Stephen Colbert, in one mighty flex of his trapezius muscles, exploded his formal clothes into tattered rags that dissolved into screaming flames. He gave a smile so devious, so shit-eating, so incredibly resisting of the Trumpian Regime that Amy Schumer's crusty, atrophied vagina encased with pounds of flabby fat exploded into pussyjuice despite being a multitude of miles away from the show host. He fingerpopped his glasses down the ridge of his strangely hook-shaped and Hebrew nose, gazing at the unbelievably average body of Seth Meyers.

"Are you ready to get rectally ravaged you fucking piece of shit?" Asked Colbert, flexing his chest and making his nipples turn into razor-sharp weapons of Leftist terror and rebellion. Seth Meyers nodded his head, smirking wide and cramming his hand down into his pants to massage his yoctopenis.

Stephen Colbert's mere glance at Seth Meyers pants caused the article of clothing to wither into nothingness, revealing Seth's smooth and sausage-shaped legs covered with hair and oil. Stephen dun-diddly scaboodled down to Seth's pelvis and gobbled up his schlong, bobbing his head up and down onto his manlover's spire of throbbing erect meat. And wew, did he do a good job. In his first five seconds of sucking he had already ingested five solid pounds of smegma! Soon, Seth's two round dispensers of chunky DNA sludge bursted into both treats and in cum, shooting a repulsive, slimy fluid into Colbert's mouth. He drank the semen in long, greedy swallows, savoring the salty taste of Seth's white, homemade peanut butter.

"Holy SHIT you give good blowjobs, Steve!" exclaimed Seth through his post-ejaculation haze. He was still nutting into COLBERG'S mouth as he said this. "Broffulb Flumph would be mad to know you give the best BJs and NOT Baronicus Glump!"

Stephen didn't hear this, as his thoughts were focused on only one thing: Seth's thick, moist, juicy, cum-shooting pipe of buttdoom. Stephen performed a majestic somersault and landed his hairy, shit-crusted ass directly onto Seth's incredible ccccoooooccccckkkkkkkk. Seth Meyer suddenly became so erect that distant galaxies exploded into massive nebulas of dark energy that would soon form the planet Morthath, which would give birth to the Zepulchrians.

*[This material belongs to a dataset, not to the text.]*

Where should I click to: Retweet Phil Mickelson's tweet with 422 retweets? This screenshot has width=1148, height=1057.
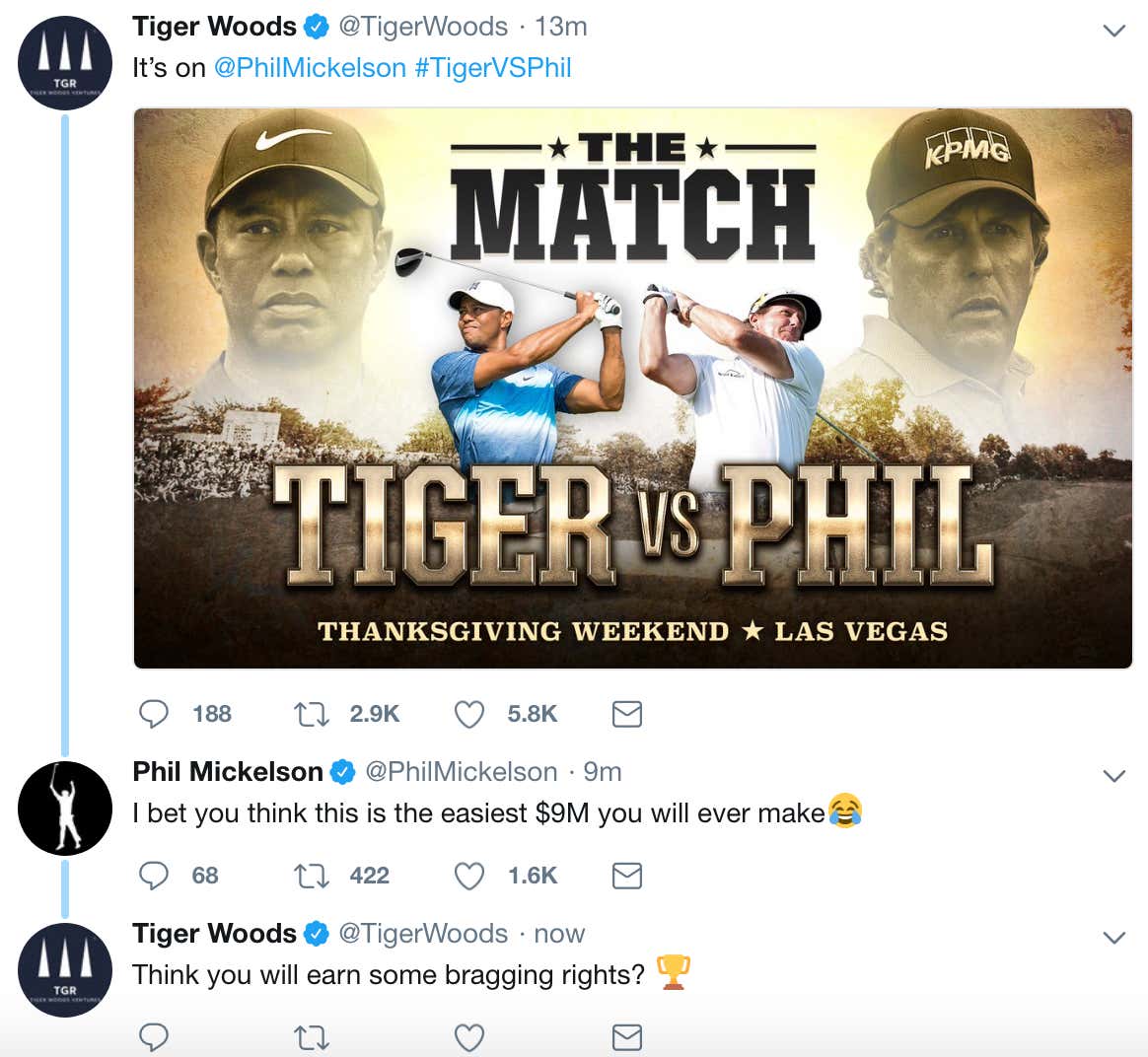tap(311, 876)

Stephen bounced his flat, prolapsed ass onto Seth Meyer's cock, coating his dick in a filthy, brownish plasma that smelled like Stalin's left thumb. The erratic, sloppy speed of Seth Meyer's thrusts caused a symphony of moist, squishing sounds to resonate among the empty backstage room the loving couple resided in. Eventually, Colbert's ass could take no more pressure, and it fired off a mighty, cannonlike beam of hazel, chunky shit straight down into Mister Meyer's dickhole. Seth seized up in pain and agonizingly grimaced as his testicles swelled up into balloon-sized containers of Colbert's shit. Veins and arteries bulged around Seth's nuts as the unceasing flow of shit poured directly into his cumholders. He gave a guttural, primal scream, so incredibly loud that it shook the face of Earth, and an enormous column of shit jetted out of his nuts, sending Stephen flying into the air, poop re-entering his rectum. He was speared so thoroughly on the spire of shit that no force conceivable could remove him from the ray of doodie. The beam of fecal matter blasted Stephen through the atomosphere and into the surface of the sun. Holy shit was that nutblast powerful!

As Colbert writhed in the massive tendrils of gas flames which dissolved his body into the greater solar mass, he smiled, knowing his death would not be in vain.

"D…Dobbald Kaaaampf…" were his last words as he was assimilated into the greater force of Sol herself.

A single, salty tear rolled down Seth's cheek.

"Shrothald Cloompf…" he said in response.